Saya sudah bicara dengan mereka, para senior ABRI terutama yang
dari AD. Dan saya kira tidak ada seperti yang (Dikuatirkan
masyarakat. Justru apa yang mereka cetuskan itu karena
terpanggil oleh jiwa pejuangnya. Karena pertamatama ABRI adalah
pejoang.
Kalau masih berbentuk saran-saran, saya kira itu baik, positif.
Tapi kalau sifatnya sudah apriori dan bersikap destruktif, saya
kira lain persoalannya. Mereka semua masih merasa terlibat untuk
membawa dan menjaga nama baik TNI. Mereka masih merasa
terpanggil. Dan juga, sebetulnya ini tidak bisa dijadikan ukuran
bahwa banyak senior TNI yang tidak puas.
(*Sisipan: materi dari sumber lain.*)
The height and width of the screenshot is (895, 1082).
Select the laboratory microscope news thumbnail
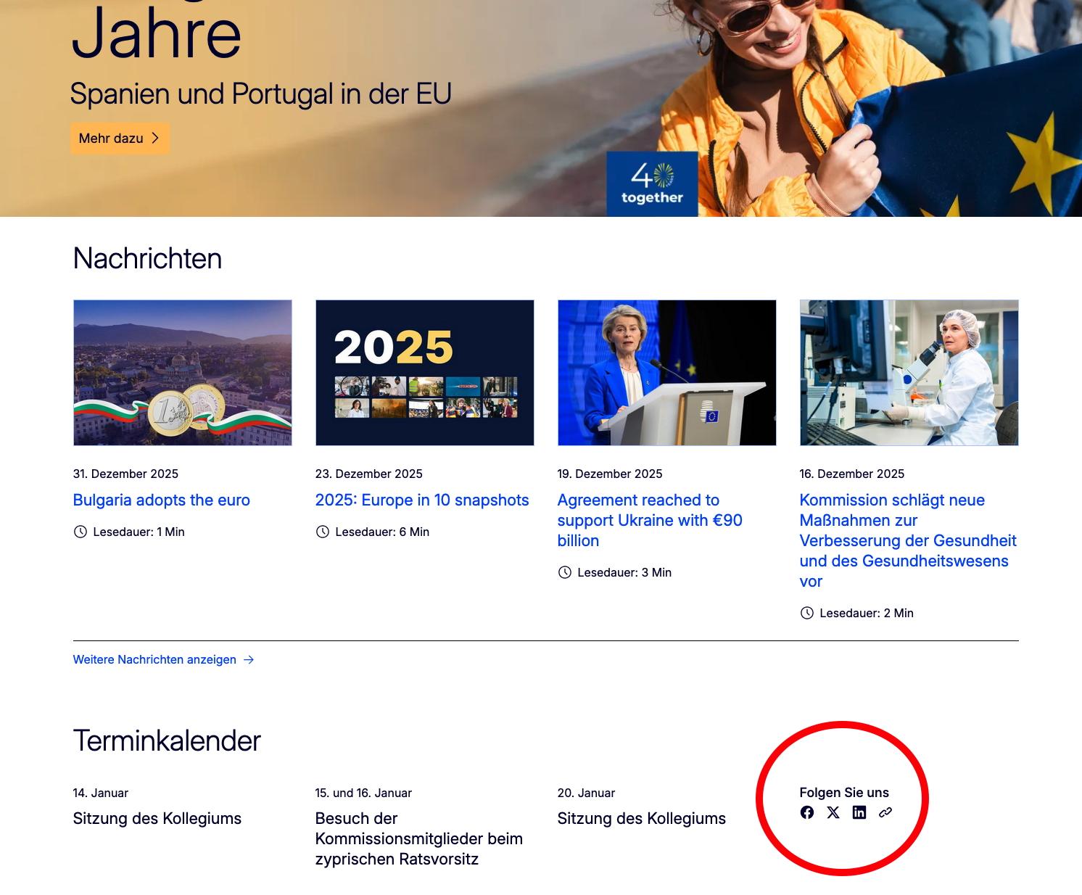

Itu hanya isyu di luar.
Ya, itu biasa, ekses politiklah.
Dalam ABRI dulu sering terjadi gejolak. Tapi sekarang ini sudah
jauh berkurang. Faktor apa yang menyebabkannya?
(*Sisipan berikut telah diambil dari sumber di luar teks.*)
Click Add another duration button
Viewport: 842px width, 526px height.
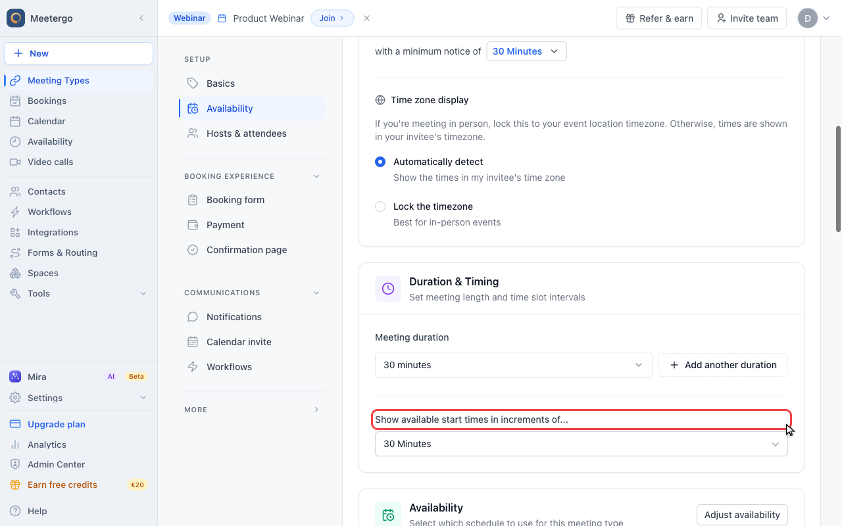click(x=723, y=365)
TNI berasal dari masyarakat luas yang punya latar belakang
sosial yang heterogin. Kemudian ditempa dalam idealisme TNI dan
UUD '45. Tapi begitu diproklamirkan kemerdekaan, ada usaha
kelompok tertentu untuk mencoba merubah UUD. Ekses demokrasi ini
pengaruhnya juga masuk dalam tubuh TNI karena kita berasal dari
pengelompokan sosial yang sangat heterogin.
Memang antara 1945-1949, bahkan sampai 1965 kita masih
menghadapi gejolak-gejolak. Hingga sampai 1965 di mana pimpinan
AD dibantai semua, kita hanya sebagai pemuda yang bertugas
sebagai alat negara saja. Sebenarnya sejak tahun 50an kita sudah
menyadari bahwa kita tidak selamanya harus menjadi bulan-bulanan
politik saja. Kita harus punya pendirian, kalau bisa malah
mempersatukan. Kesadaran ini timbul dari pengalaman-pengalaman
yang tidak menguntungkan itu.
Apakah peranan ini akan terus dipertahankan?
Ya, itu sebagai konsekwensi logis agar bangsa kita tidak
mengalami malapetaka. Sebab gejolak politik kalau tidak didukung
kekuatan bersenjata tidak akan berhasil. Tapi kalau gejolak itu
berhasil mempengaruhi sebagian atau sebagian besar dari AB,
akibatnya bisa fatal. Seperti 1965.
Pelita III akan menekankan pada segi pemerataan. Dalam masalah
hidup sederhana, apakah dalam AD itu masih berupa anjuran
ataukah akan diadakan peraturan tersendiri?
Kita sudah mencoba merumuskan. Tapi kita menunggu peraturan
nasional yang sekarang dipersiapkan pak Emil supaya kita tidak
dianggap eksklusif. Kejutan? Saya tidak ingin membuat kejutan.
Kejutan terkadang ada perlunya, tapi sering menimbulkan
antipati.
Kritik biasanya berisi sesuatu. Kalau kritik berkurang, mungkin
ini karEna sudah capai. Apakah keadaan ini tidak lebih
memprihatinkan?
Kritik itu baik asal masih wajar dan konstruktif dan tidak
disertai penyusunan kekuatan. Penyusunan opini? Seperti
ditegaskan pak Jusuf, itu boleh saja asal tidak disertai dengan
pamrih untuk menggerakkan massa kalau sudah tersusun opininya,
misalnya untuk tujuan inkonstitusionil. Kalau masih ada getaran
itu baik. Kalau tidak ada, malah kita tidak tahu, mau ke mana
ini? Kritik boleh, asal wajar dan memberikan jalan keluarnya.